Work required: The entries should be restated word for word.

Pixel coordinate grounding data:
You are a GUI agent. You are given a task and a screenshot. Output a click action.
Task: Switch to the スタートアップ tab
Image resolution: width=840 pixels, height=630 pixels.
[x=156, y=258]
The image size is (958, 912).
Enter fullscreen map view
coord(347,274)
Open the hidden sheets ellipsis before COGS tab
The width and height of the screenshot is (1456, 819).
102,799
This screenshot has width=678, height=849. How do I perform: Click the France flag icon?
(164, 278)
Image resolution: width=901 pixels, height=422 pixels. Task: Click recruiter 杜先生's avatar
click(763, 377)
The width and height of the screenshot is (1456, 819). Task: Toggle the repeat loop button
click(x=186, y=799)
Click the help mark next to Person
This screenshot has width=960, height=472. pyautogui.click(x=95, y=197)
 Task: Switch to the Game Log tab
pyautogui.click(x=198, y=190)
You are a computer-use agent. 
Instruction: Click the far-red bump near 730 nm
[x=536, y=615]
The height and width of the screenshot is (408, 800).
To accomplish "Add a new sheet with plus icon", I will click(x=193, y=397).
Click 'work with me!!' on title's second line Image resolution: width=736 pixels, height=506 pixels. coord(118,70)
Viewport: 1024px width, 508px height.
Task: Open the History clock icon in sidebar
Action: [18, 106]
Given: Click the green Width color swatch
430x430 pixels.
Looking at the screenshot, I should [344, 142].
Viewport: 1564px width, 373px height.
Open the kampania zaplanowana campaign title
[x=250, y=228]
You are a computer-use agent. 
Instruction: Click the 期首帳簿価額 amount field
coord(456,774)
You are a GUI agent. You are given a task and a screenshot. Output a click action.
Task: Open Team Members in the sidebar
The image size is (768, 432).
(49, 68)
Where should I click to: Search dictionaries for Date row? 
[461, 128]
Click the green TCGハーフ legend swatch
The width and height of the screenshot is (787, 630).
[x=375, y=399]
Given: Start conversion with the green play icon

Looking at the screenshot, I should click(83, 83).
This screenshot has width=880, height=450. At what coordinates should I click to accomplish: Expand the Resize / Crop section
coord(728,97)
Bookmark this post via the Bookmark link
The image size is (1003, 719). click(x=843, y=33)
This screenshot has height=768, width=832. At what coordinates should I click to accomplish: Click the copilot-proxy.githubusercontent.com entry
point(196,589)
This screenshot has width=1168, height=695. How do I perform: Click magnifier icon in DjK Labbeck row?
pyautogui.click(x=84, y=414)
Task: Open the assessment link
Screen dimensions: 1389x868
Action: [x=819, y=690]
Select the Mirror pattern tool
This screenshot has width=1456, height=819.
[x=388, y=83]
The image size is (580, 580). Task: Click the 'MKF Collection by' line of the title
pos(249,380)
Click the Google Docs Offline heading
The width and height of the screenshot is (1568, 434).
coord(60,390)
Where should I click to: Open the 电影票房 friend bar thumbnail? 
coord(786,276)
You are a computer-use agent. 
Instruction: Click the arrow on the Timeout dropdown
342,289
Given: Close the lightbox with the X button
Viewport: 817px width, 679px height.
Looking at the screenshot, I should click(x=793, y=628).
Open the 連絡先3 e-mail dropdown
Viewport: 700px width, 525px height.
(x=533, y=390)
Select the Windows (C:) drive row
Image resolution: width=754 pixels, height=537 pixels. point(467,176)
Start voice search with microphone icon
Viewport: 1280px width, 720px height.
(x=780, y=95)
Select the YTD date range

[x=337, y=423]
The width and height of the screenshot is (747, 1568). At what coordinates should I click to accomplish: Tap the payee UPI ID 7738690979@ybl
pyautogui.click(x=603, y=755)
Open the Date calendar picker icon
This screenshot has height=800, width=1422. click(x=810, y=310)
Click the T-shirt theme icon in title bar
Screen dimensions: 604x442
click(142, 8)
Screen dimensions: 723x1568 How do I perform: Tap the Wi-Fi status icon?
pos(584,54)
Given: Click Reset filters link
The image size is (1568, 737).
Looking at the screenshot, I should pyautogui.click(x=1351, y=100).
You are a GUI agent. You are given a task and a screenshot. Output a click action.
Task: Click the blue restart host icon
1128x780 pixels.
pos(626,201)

The completed task:
You are a GUI agent. You are given a task and a screenshot. Output a click action.
Task: Switch to the スタートアップ tab
Image resolution: width=840 pixels, height=630 pixels.
[x=156, y=258]
The image size is (958, 912).
Enter fullscreen map view
coord(347,274)
Open the hidden sheets ellipsis before COGS tab
The width and height of the screenshot is (1456, 819).
102,799
This screenshot has width=678, height=849. How do I perform: Click the France flag icon?
(164, 278)
Image resolution: width=901 pixels, height=422 pixels. Task: Click recruiter 杜先生's avatar
click(763, 377)
The width and height of the screenshot is (1456, 819). Task: Toggle the repeat loop button
click(x=186, y=799)
Click the help mark next to Person
This screenshot has width=960, height=472. pyautogui.click(x=95, y=197)
 Task: Switch to the Game Log tab
pyautogui.click(x=198, y=190)
You are a computer-use agent. 
Instruction: Click the far-red bump near 730 nm
[x=536, y=615]
The height and width of the screenshot is (408, 800).
To accomplish "Add a new sheet with plus icon", I will click(x=193, y=397).
Click 'work with me!!' on title's second line Image resolution: width=736 pixels, height=506 pixels. coord(118,70)
Viewport: 1024px width, 508px height.
Task: Open the History clock icon in sidebar
Action: [18, 106]
Given: Click the green Width color swatch
430x430 pixels.
Looking at the screenshot, I should [344, 142].
Viewport: 1564px width, 373px height.
Open the kampania zaplanowana campaign title
[x=250, y=228]
You are a computer-use agent. 
Instruction: Click the 期首帳簿価額 amount field
coord(456,774)
You are a GUI agent. You are given a task and a screenshot. Output a click action.
Task: Open Team Members in the sidebar
The image size is (768, 432).
(49, 68)
Where should I click to: Search dictionaries for Date row? 
[461, 128]
Click the green TCGハーフ legend swatch
The width and height of the screenshot is (787, 630).
[x=375, y=399]
Given: Start conversion with the green play icon

Looking at the screenshot, I should click(83, 83).
This screenshot has width=880, height=450. At what coordinates should I click to accomplish: Expand the Resize / Crop section
coord(728,97)
Bookmark this post via the Bookmark link
The image size is (1003, 719). click(x=843, y=33)
This screenshot has height=768, width=832. At what coordinates should I click to accomplish: Click the copilot-proxy.githubusercontent.com entry
point(196,589)
This screenshot has width=1168, height=695. How do I perform: Click magnifier icon in DjK Labbeck row?
pyautogui.click(x=84, y=414)
Task: Open the assessment link
Screen dimensions: 1389x868
Action: [x=819, y=690]
Select the Mirror pattern tool
This screenshot has width=1456, height=819.
[x=388, y=83]
The image size is (580, 580). Task: Click the 'MKF Collection by' line of the title
pos(249,380)
Click the Google Docs Offline heading
The width and height of the screenshot is (1568, 434).
coord(60,390)
Where should I click to: Open the 电影票房 friend bar thumbnail? 
coord(786,276)
You are a computer-use agent. 
Instruction: Click the arrow on the Timeout dropdown
342,289
Given: Close the lightbox with the X button
Viewport: 817px width, 679px height.
Looking at the screenshot, I should click(x=793, y=628).
Open the 連絡先3 e-mail dropdown
Viewport: 700px width, 525px height.
(x=533, y=390)
Select the Windows (C:) drive row
Image resolution: width=754 pixels, height=537 pixels. point(467,176)
Start voice search with microphone icon
Viewport: 1280px width, 720px height.
(x=780, y=95)
Select the YTD date range

[x=337, y=423]
The width and height of the screenshot is (747, 1568). At what coordinates should I click to accomplish: Tap the payee UPI ID 7738690979@ybl
pyautogui.click(x=603, y=755)
Open the Date calendar picker icon
This screenshot has height=800, width=1422. click(x=810, y=310)
Click the T-shirt theme icon in title bar
Screen dimensions: 604x442
click(142, 8)
Screen dimensions: 723x1568 How do I perform: Tap the Wi-Fi status icon?
pos(584,54)
Given: Click Reset filters link
The image size is (1568, 737).
Looking at the screenshot, I should pyautogui.click(x=1351, y=100).
You are a GUI agent. You are given a task and a screenshot. Output a click action.
Task: Click the blue restart host icon
1128x780 pixels.
pos(626,201)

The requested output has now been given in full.